# Task item
Nothing but the lines from the one that holds "Screen dimensions: 960x630" through the end of the material should be repeated, each exactly as it stands, and pictures stay out.
····················
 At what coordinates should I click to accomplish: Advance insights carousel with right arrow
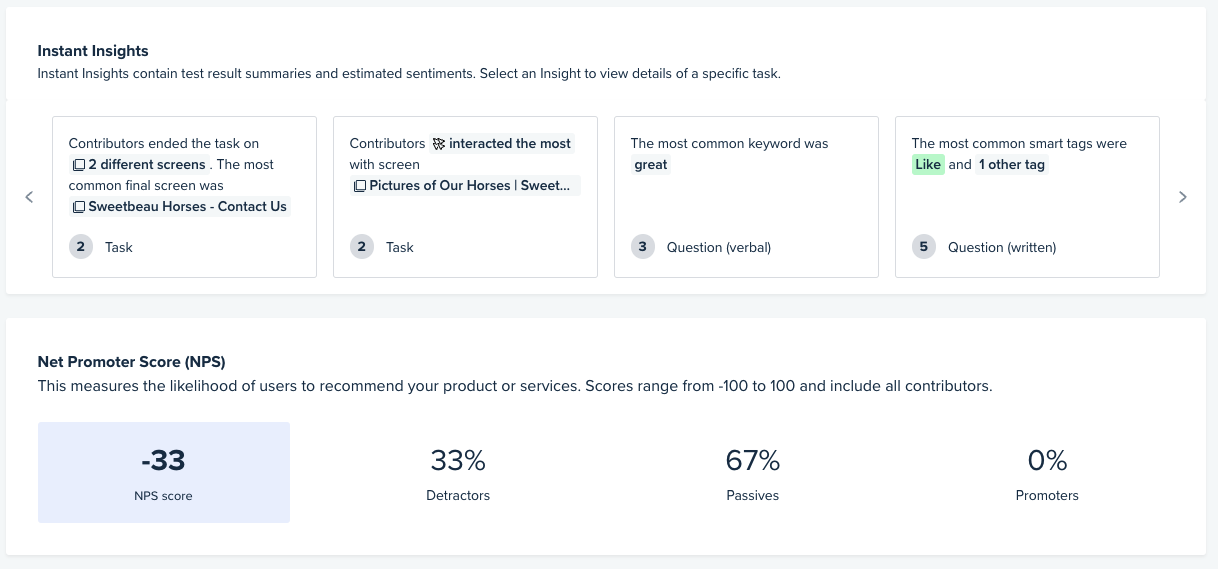tap(1183, 197)
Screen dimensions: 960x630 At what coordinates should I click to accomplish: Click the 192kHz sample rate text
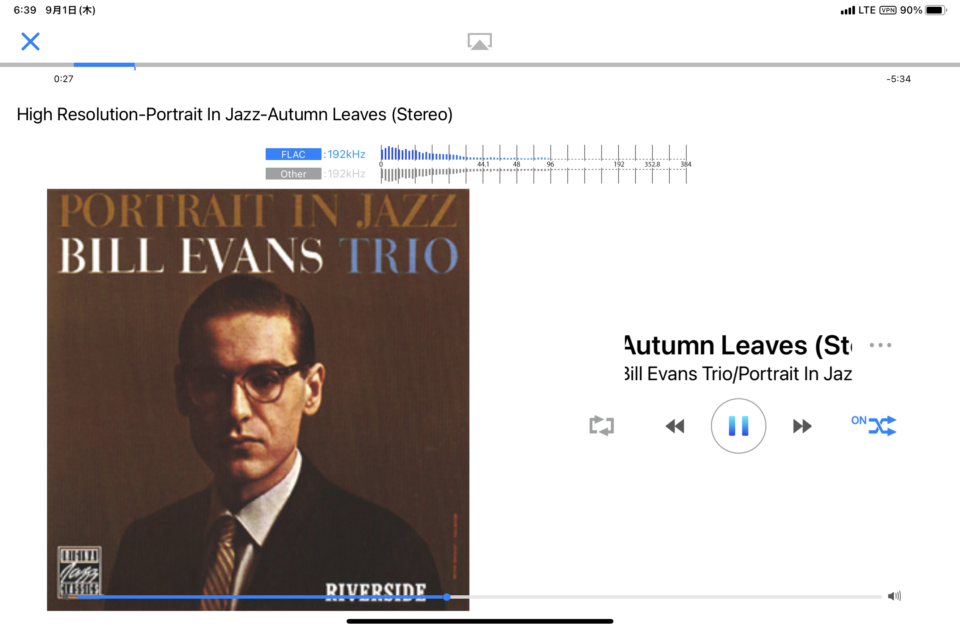click(x=346, y=154)
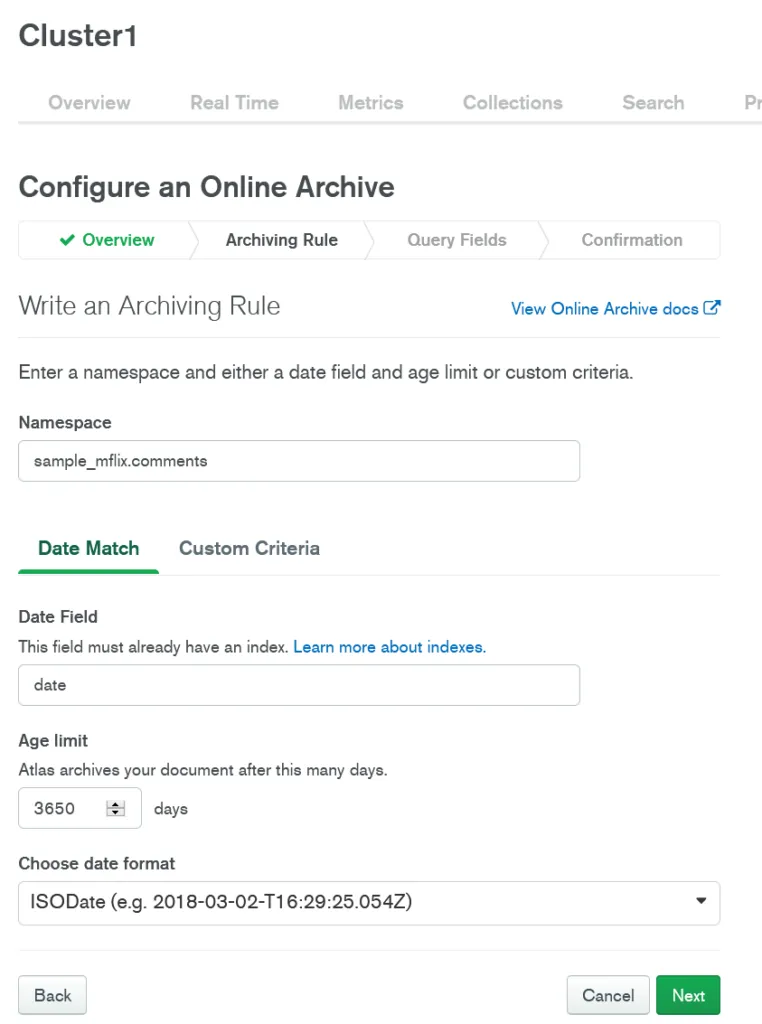Switch to the Custom Criteria tab
Screen dimensions: 762x1024
pyautogui.click(x=249, y=548)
····················
# Answer below
Screen dimensions: 960x630 At what coordinates should I click to accomplish: Click the 192kHz sample rate text
click(x=346, y=154)
Switch to the Custom Criteria tab
Screen dimensions: 762x1024
pyautogui.click(x=249, y=548)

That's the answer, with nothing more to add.